Mariana states more than asks, “And you don’t.”
Bourdain shakes his head and smirks: “Nah.”
He colors his responses in the therapy session with voice, that impactful quality of consistent cadence and tone that writers strive for. Some are born with it, some attain it over time, and in whatever manner he cultivated it, Bourdain had it. His voice provided him the ultimate evasion. You could interpret his responses as purposeful affect, his schtick, part of the show. But taken at face value his narrative sounds like a surface-level admission that he was on a collision course with himself. The episode aired in 2016. Why the hell didn’t someone say something then? Weren’t they paying attention? Didn’t anyone know him well enough to untangle what he was doing? Or was Bourdain’s own dismissive humor enough to deflect family, friend, and fan alike?
We loved him; his girlfriend loved him; his daughter loved him. But loving someone doesn’t necessarily extend to him loving himself. Why couldn’t Bourdain internalize the love of his lady and child and admirers? Why did he—why do I—still feel like a misshapen hunchback, ashamed and apart?
Bourdain affirmed to his therapist, “I tell stories for a living. I write books. I make television…A reasonable person does not believe that you are so interesting that people will watch you on television. I think this is evidence of a narcissistic personality disorder.”
The therapist’s response to his assertion is not aired. But what might it have been? If she didn’t simply listen and acknowledge his self-perception but actually tried to suggest an alternate, would Bourdain have considered it, or merely shrugged it off, disdaining behind his tough, jocular veneer?
Whatever Bourdain’s reaction, I wonder if he ever considered that doing something really important, something larger than one’s self, requires a level of narcissism. Who else would hold public office, manage a multi-national corporation, become a world-touring concert musician, lead a global mission to end hunger, if not a person who believed in their capacity to fulfill these roles? Maybe Bourdain would have scoffed at the comparison, but Parts Unknown was the culminating evolution of his storytelling—growing from food and travel shows to explorations that unveiled the cultural intimacies of global locales. The series’ focus had far more to do with people and history and building understanding, or at least empathy, than it did with finding interesting things to eat. Sounds like a pretty important job to me.

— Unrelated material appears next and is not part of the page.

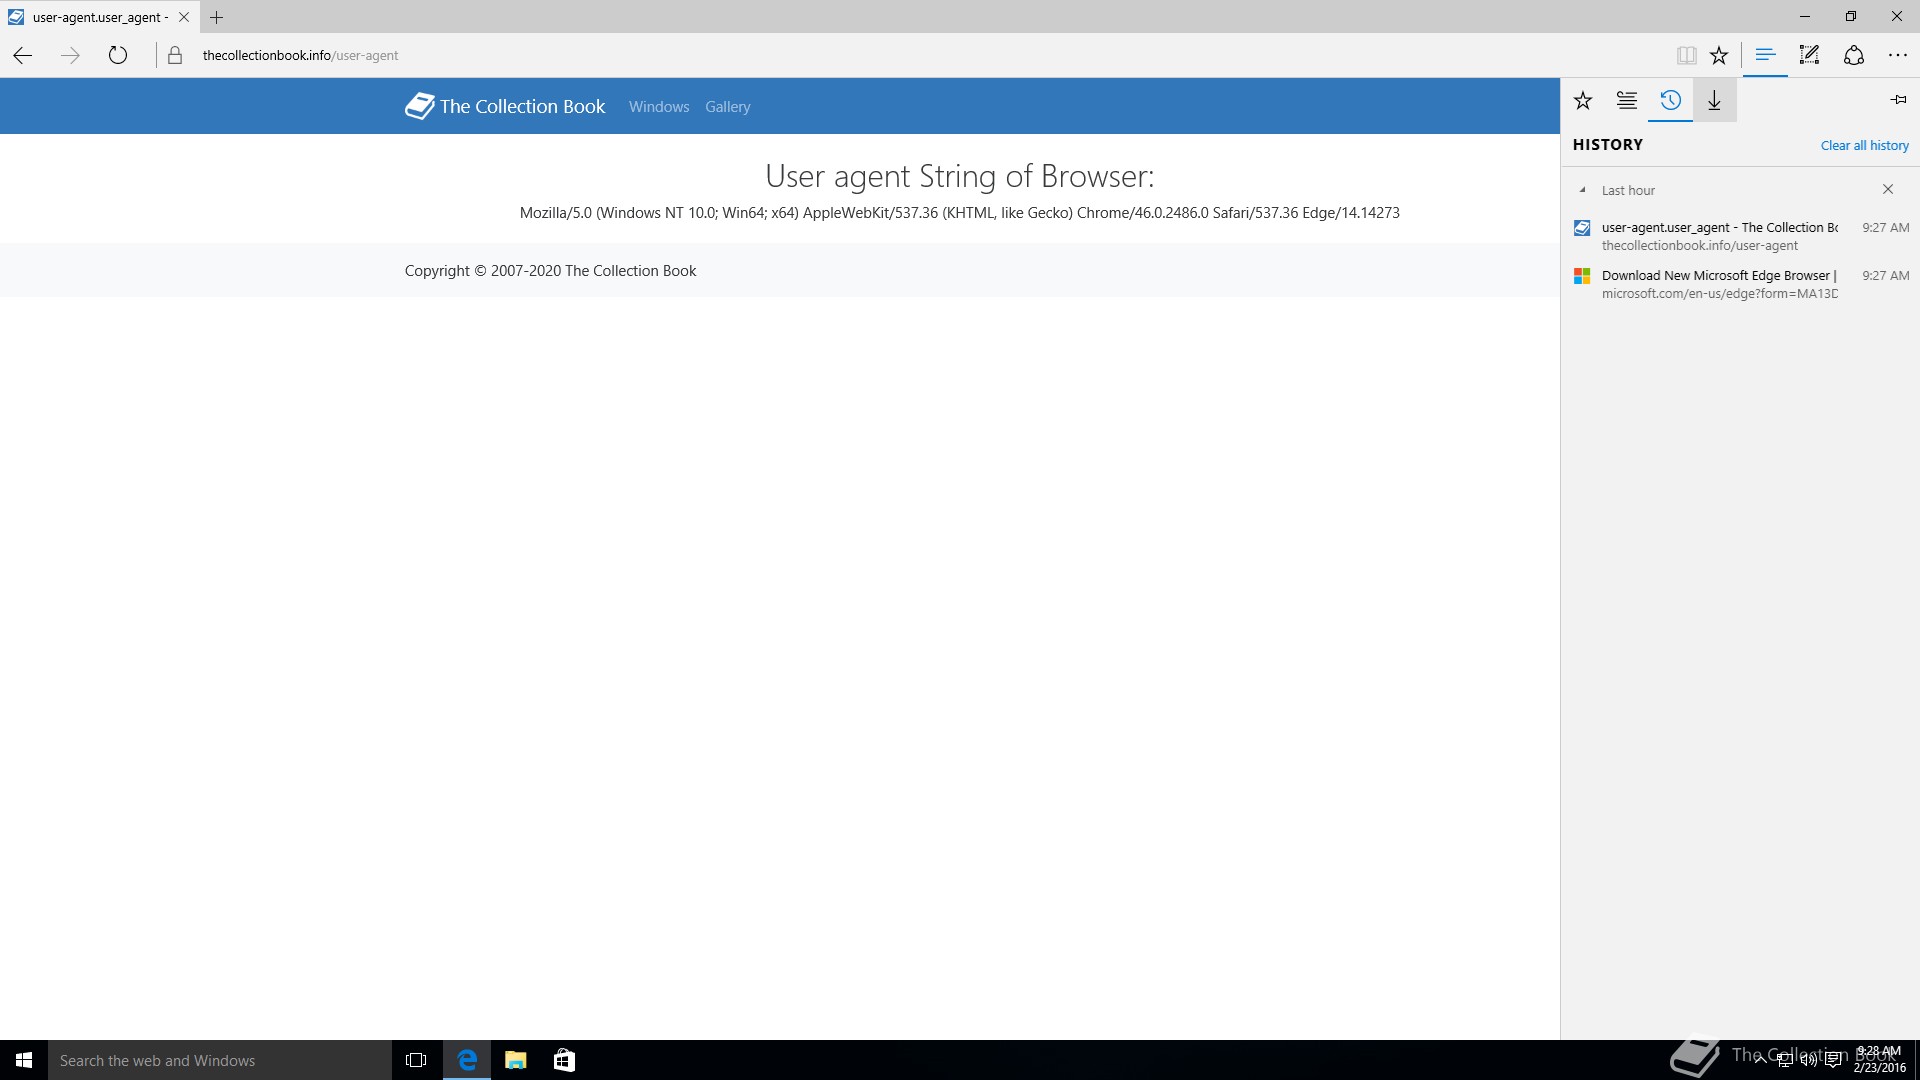This screenshot has height=1080, width=1920.
Task: Pin the hub pane open
Action: click(1898, 100)
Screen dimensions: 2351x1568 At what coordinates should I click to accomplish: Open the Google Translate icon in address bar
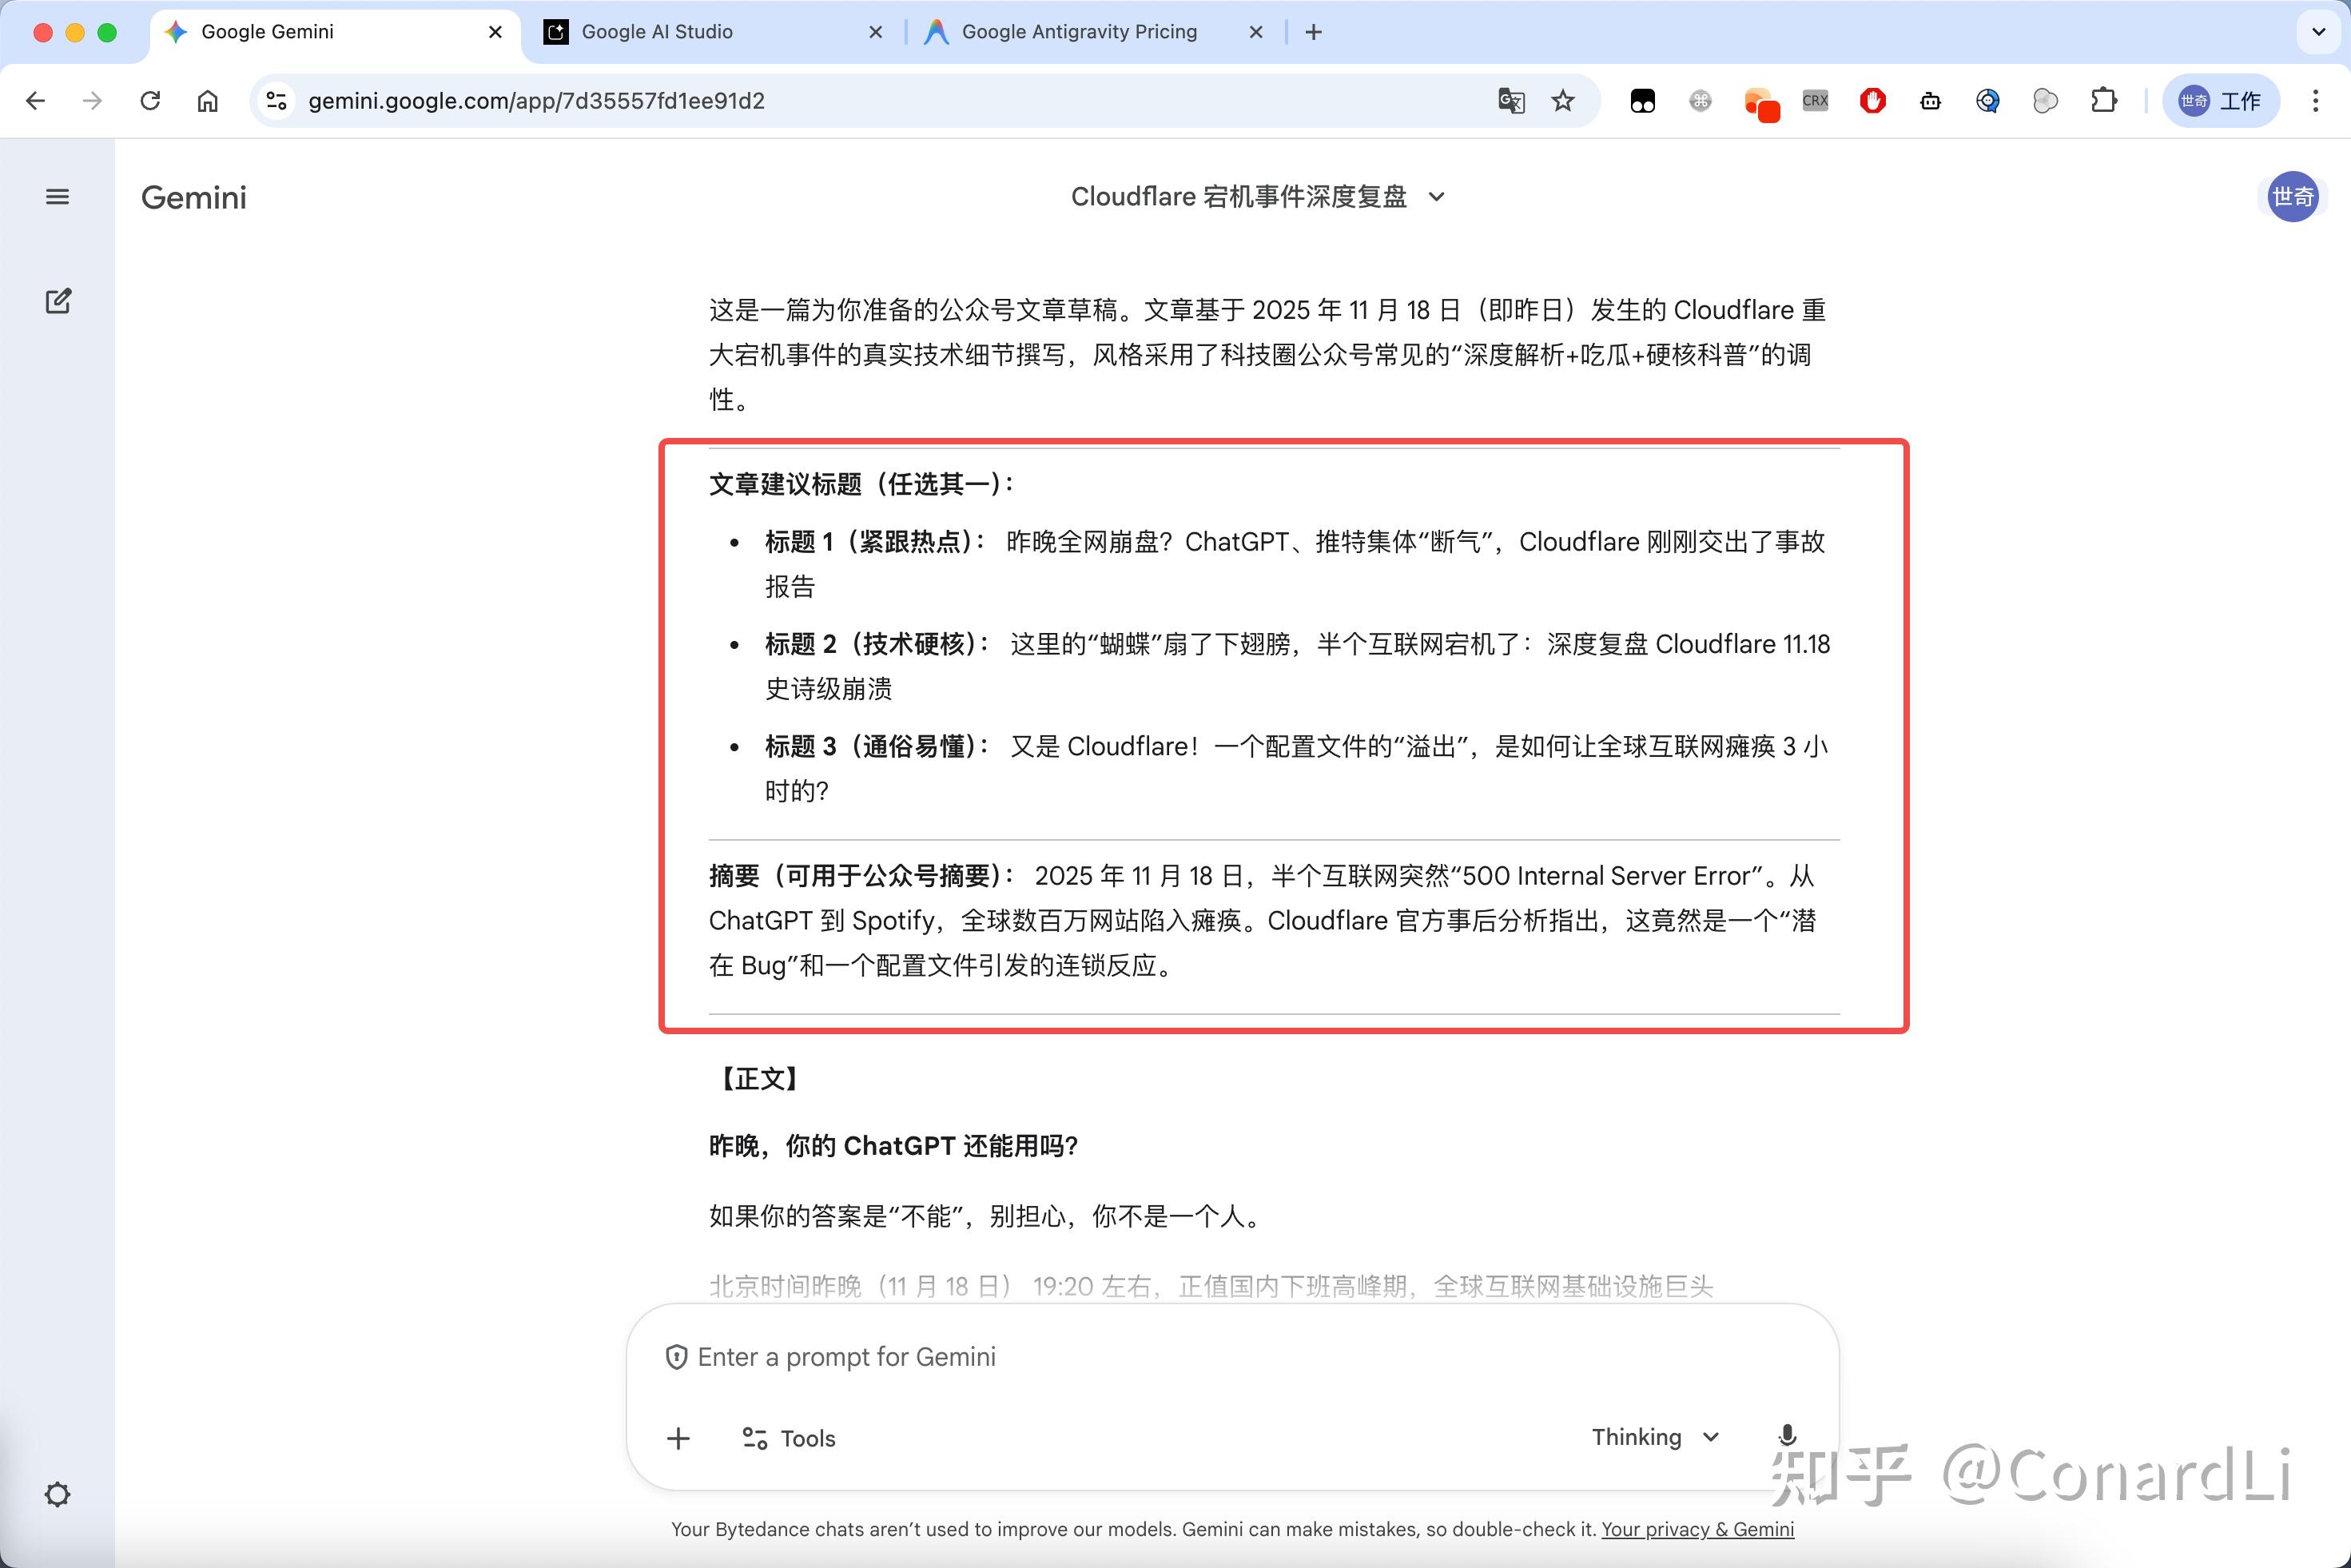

It may not have quelled Bourdain’s Depression or thwarted his suicide, but I wonder what difference it would have made if he’d have appreciated the distinction between narcissism and embracing a passion. He knew what he was good at; he wrote his book—and everyone read it—and his rewards flowed freely for doing so.
What if our most basic pursuit is our vital passion, letting us tap into an equally vital motivation: a reason to go on. Would appreciating my assertion of self-acceptance—or realizing it at all—have ebbed Bourdain’s Depression? If he’d had a foil to his self-diagnosed narcissism, would he have realized that not only what he strove for was positive, but even life-saving? I guess it doesn’t matter now. But it could have.
There is reason and cohesion to the universe, and our consciousness possesses an eternal validity. Matter is never destroyed but only transformed. You were a good chef, Tony, but you were a great storyteller. I’m sure you’ve transformed in some satisfying, maybe even magnificent, way.
At least, I hope you have.
No skill I possess has ever moved me as much as putting words onto a page and organizing them for others to read. Writing is the only thing I’ve ever wanted acknowledgement for, because of all the things I can do, it is by far the most difficult. I sing Handel and Mozart; I play Beethoven; I make one hell of a spaghetti carbonara; but none of those things matter to me as much as writing; nothing else has ever felt as important. And I have always had the time to write.
I figure I’d better take advantage of that luxury until it’s time to go.